Décisions antérieures CUB et de la CAF

[22] En ce qui touche les décisions CUB, la DG n’a pas mentionné la décision CUB 49237 ou CUB 66126 dans sa décision. Cela dit, la DG n’est pas liée par les décisions CUB. La DG n’était pas tenue de traiter ces affaires comme des précédents.

[23] Quant à l’arrêt A-339-06 de la CAF, il s’agit de la décision rendue dans l’appel de CUB 66126 : Canada (PG) c. Cloutier, 2007 CAF 161. Dans cette affaire, la CAF n’a pas été convaincue que le juge-arbitre avait commis une erreur susceptible de contrôle lorsqu’il avait refusé d’infirmer la décision du conseil arbitral.

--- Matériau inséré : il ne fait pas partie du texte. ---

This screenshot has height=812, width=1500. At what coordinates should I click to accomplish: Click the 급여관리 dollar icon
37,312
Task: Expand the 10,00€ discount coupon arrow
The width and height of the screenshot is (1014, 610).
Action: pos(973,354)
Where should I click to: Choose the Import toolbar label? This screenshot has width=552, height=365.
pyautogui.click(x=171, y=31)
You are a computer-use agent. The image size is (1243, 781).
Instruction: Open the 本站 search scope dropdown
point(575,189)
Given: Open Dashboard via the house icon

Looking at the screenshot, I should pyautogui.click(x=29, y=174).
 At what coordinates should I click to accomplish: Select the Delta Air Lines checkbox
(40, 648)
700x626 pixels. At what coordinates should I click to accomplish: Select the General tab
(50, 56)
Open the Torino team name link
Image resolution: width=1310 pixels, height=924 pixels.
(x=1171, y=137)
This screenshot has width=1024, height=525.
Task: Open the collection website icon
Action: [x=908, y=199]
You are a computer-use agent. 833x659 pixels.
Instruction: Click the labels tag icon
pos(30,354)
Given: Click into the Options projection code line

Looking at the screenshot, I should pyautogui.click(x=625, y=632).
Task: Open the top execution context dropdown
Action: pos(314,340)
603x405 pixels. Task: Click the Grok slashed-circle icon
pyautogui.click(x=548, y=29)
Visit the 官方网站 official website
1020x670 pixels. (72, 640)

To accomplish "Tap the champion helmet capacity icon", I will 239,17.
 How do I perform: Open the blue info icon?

[24] La DG n’a pas fait mention de l’arrêt Cloutier dans sa décision, bien que la demanderesse l’ait cité durant sa plaidoirie livrée à l’audience devant la DG. Il semble que le membre de la DG n’ait pas jugé que l’arrêt Cloutier s’appliquait à l’espèce.

[25] J’ai examiné la décision du juge-arbitre ainsi que l’arrêt de la CAF dans l’affaire Cloutier, et je conclus que les faits dans Cloutier sont différents des faits de l’espèce. En particulier, dans la décision Cloutier, il était impossible au prestataire de continuer à occuper son emploi actuel tout en postulant des emplois comme apprenti, et ce, en raison des processus d’embauche des deux employeurs, et le conseil arbitral a tenu compte de cela lorsqu’il a conclu que le prestataire n’avait pas d’autre solution raisonnable que de quitter son emploi.

[26] Par conséquent, je ne suis pas convaincue que l’appel ait une chance raisonnable de succès sur le fondement de ces arguments.

Questions relatives à la preuve

[27] Pour ce qui est d’avoir fait fi de la preuve ou d’éléments de preuve contradictoires, la demanderesse n’a pas fourni de détails sur les éléments des témoignages ou de la preuve qui, selon elle, étaient contradictoires ou n’ont pas été pris en compte par la DG.

[28] À l’examen de la décision de la DG, je note que la DG fait mention des observations de l’intimée et de la Commission. Toutefois, elle ne se reporte pas aux observations de la demanderesse. Qui plus est, dans la décision, des éléments de témoignage qui semblent émaner de la demanderesse sont cités comme un témoignage émanant de l’intimée (preuve de l’appelante au paragraphe 24 de la décision).

[29] À la lumière de mon examen de la décision de la DG et du dossier, je conclus que les questions relatives à la preuve qui sont soulevées plus haut au paragraphe [20] b) justifient un réexamen.

[30] Sur le moyen que la DG a pu commettre des erreurs mixtes de fait et de droit en ayant tiré des conclusions de fait erronées de façon abusive ou arbitraire ou sans tenir compte des éléments portés à sa connaissance, comme il est indiqué au paragraphe [20] b) ci‑dessus, je suis convaincue que l’appel a une chance raisonnable de succès.

Conclusion

[31] La Demande est accueillie tel que précisé aux paragraphes [19], [20] et [30] ci‑dessus.

[32] Cette décision accordant la permission d’en appeler ne présume pas du résultat de l’appel sur le fond de litige.

[33] J’invite les parties à présenter par écrit des observations sur l’opportunité de tenir une audience et, le cas échéant, sur le mode d’audience à privilégier, ainsi que sur le fond de l’appel.